Sen. John Kennedy (R-LA) slammed Democrat colleagues during the Senate Judiciary Committee’s confirmation hearing of Judge Amy Coney Barrett for characterizing her as on a “mission from God” to deny people with preexisting conditions healthcare coverage.
“It is unfair for my colleagues to suggest, some overtly, some more indirectly, that if you are put on the United States Supreme Court, you will be on a mission from God to deny healthcare coverage for preexisting conditions for every American,” Kennedy told Barrett.
“I know that seems preposterous to you, and it seems that way because it is. Take comfort in the fact that the American people, some of my colleagues disagree with this statement, they believe in government. I believe in people. The American people are not morons. They can see drivel when they see it,” he added.
Democrats during the hearing repeatedly claimed that the Trump administration and Republicans want to take away healthcare coverage for those with preexisting conditions and that Barrett’s nomination is part of that.
Sen. Ted Cruz (R-TX) strongly pushed back against that suggestion, arguing that every Republican senator agrees that preexisting conditions should be covered but that Obamacare has driven the cost of healthcare premiums up and Republicans want to bring them down.
President Trump also weighed in on preexisting healthcare conditions, tweeting during the hearing that people with preexisting conditions will be protected at an “even higher level” than now, and that they would “always” be protected:
Kennedy also warned Barrett that she would face other attacks, such as that she was racist or a white colonialist, recalling the ugliness of the confirmation of Justice Brett Kavanaugh.
“Now look, Judge, I am not naive. I understand this thing can turn sour real fast. We all watched the hearings for Justice Kavanaugh. It was a freak show. It looked like the Cantina bar scene out of Star Wars, and I know for someone unaccustomed to it that it hurts to be called a racist. I think it’s one of the worst things you can call an American,” he said.
“I know that it hurts to be called white colonialist, and I know it must hurt for someone of deep Christian faith like yourself to be called a religious bigot, and to have it implied that because you are a devout Christian that you are somehow unfit for public service,” he said.
“Before it’s over with, they may call you Rosemary’s baby for all I know. I hope not, and I know, as we have seen this morning, I know you think it’s unfair,” he quipped.
Kennedy also criticized the Congress for ceding power to an unaccountable “administrative state” and the judicial branch, arguing that the nation’s founders did not want justices to be “politicians in robes.”

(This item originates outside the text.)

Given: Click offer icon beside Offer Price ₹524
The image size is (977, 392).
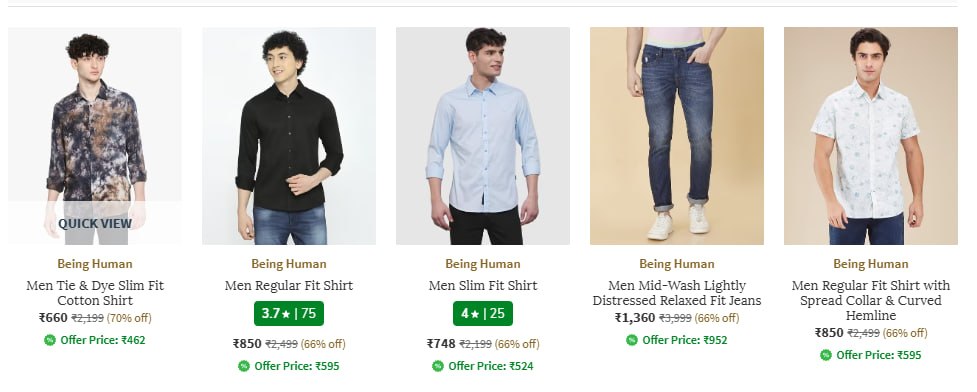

“In the last 50 years, certainly, in the last 25, the United States Congress either voluntarily or involuntarily, has ceded a lot of its power to the executive branch. … I am not necessarily talking about the president. I am talking about the administrative state, the bureaucracy as some call it it is this giant rogue beast that enjoys power now that only kings once enjoyed,” he said.
“Members of the administrative state write their own laws, they interpret their own laws, they litigate their own laws and their own courts before judges that they appoint, and Congress has allowed that to happen,” he added.

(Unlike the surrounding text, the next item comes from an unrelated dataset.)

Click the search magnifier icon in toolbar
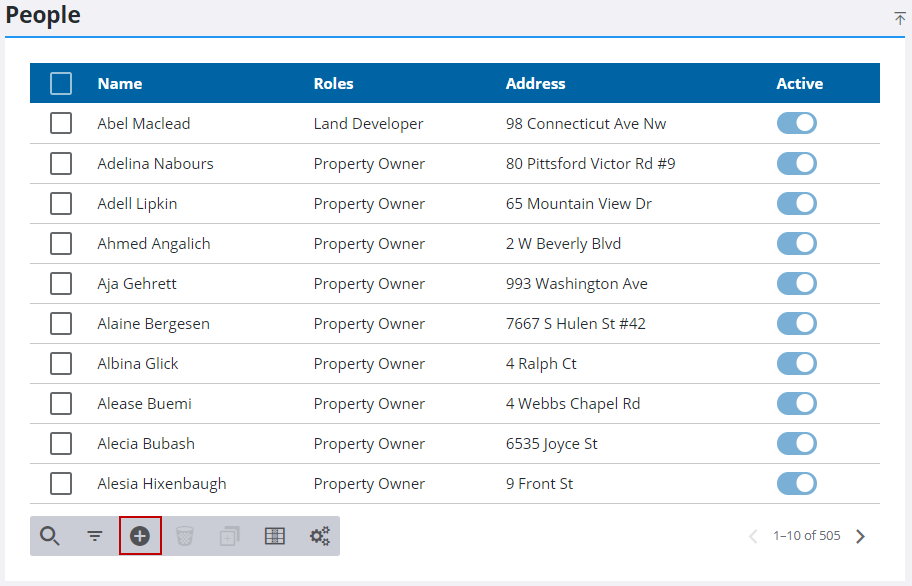The image size is (912, 586). [x=50, y=536]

“Congress has also advocated a lot of power to the federal judiciary. … I don’t think our founders intended judges to be politicians and rogues. I think our founders intended judges — federal judges — to tell us what the law is, not what the law ought to be.”
In a dig to Democrats relying on the Supreme Court to determine healthcare policy, he said, “I don’t think our founders intended the United States Supreme Court to become a mini-Congress.”
“I don’t think our founders intended members of the United States Supreme Court to try to rewrite our statutes or the United States Constitution every other Thursday,” he added. “We have reached the point where one single solitary federal judge in a limited venue can enjoin a federal statute or an executive order of the president of the United States for the entire country, and our founders never intended that.”